Reproduce, character for character, the entries from their opening line through the line with "This screenshot has height=693, width=1109.".
___ Data provided ___
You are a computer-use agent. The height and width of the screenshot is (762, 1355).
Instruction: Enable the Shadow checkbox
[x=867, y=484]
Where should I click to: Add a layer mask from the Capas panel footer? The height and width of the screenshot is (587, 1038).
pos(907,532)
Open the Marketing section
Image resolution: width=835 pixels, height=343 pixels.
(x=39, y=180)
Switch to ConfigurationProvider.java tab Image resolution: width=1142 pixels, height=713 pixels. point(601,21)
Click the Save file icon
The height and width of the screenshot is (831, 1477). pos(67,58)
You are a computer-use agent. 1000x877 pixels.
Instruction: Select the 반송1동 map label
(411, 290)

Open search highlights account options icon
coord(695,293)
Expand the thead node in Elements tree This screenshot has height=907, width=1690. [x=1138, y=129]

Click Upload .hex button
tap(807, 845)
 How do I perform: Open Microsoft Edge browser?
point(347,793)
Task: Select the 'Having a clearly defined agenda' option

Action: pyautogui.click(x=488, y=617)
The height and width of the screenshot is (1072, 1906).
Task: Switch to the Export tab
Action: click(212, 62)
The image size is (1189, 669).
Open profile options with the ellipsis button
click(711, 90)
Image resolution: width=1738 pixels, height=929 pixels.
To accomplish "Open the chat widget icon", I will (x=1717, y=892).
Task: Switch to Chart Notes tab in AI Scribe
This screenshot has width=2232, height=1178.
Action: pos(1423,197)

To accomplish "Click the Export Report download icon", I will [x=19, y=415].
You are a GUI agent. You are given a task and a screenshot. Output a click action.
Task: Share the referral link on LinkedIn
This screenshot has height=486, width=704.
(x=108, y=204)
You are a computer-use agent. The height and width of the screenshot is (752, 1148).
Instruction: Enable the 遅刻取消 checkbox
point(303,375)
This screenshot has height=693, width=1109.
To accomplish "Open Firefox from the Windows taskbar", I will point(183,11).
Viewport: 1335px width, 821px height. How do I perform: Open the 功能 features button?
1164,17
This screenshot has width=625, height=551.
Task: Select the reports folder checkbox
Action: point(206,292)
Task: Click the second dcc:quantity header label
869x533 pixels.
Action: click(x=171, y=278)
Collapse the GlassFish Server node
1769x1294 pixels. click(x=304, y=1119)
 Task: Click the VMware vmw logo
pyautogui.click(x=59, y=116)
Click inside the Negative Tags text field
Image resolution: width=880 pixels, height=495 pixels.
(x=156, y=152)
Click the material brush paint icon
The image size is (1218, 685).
___
Solution to the exercise →
You are a computer-use agent. The height and width of the screenshot is (762, 1355).
Instruction: Enable the Shadow checkbox
[x=867, y=484]
Where should I click to: Add a layer mask from the Capas panel footer? The height and width of the screenshot is (587, 1038).
pos(907,532)
Open the Marketing section
Image resolution: width=835 pixels, height=343 pixels.
(x=39, y=180)
Switch to ConfigurationProvider.java tab Image resolution: width=1142 pixels, height=713 pixels. point(601,21)
Click the Save file icon
The height and width of the screenshot is (831, 1477). pos(67,58)
You are a computer-use agent. 1000x877 pixels.
Instruction: Select the 반송1동 map label
(411, 290)

Open search highlights account options icon
coord(695,293)
Expand the thead node in Elements tree This screenshot has height=907, width=1690. [x=1138, y=129]

Click Upload .hex button
tap(807, 845)
 How do I perform: Open Microsoft Edge browser?
point(347,793)
Task: Select the 'Having a clearly defined agenda' option

Action: pyautogui.click(x=488, y=617)
The height and width of the screenshot is (1072, 1906).
Task: Switch to the Export tab
Action: click(212, 62)
The image size is (1189, 669).
Open profile options with the ellipsis button
click(711, 90)
Image resolution: width=1738 pixels, height=929 pixels.
To accomplish "Open the chat widget icon", I will (x=1717, y=892).
Task: Switch to Chart Notes tab in AI Scribe
This screenshot has width=2232, height=1178.
Action: pos(1423,197)

To accomplish "Click the Export Report download icon", I will [x=19, y=415].
You are a GUI agent. You are given a task and a screenshot. Output a click action.
Task: Share the referral link on LinkedIn
This screenshot has height=486, width=704.
(x=108, y=204)
You are a computer-use agent. The height and width of the screenshot is (752, 1148).
Instruction: Enable the 遅刻取消 checkbox
point(303,375)
This screenshot has height=693, width=1109.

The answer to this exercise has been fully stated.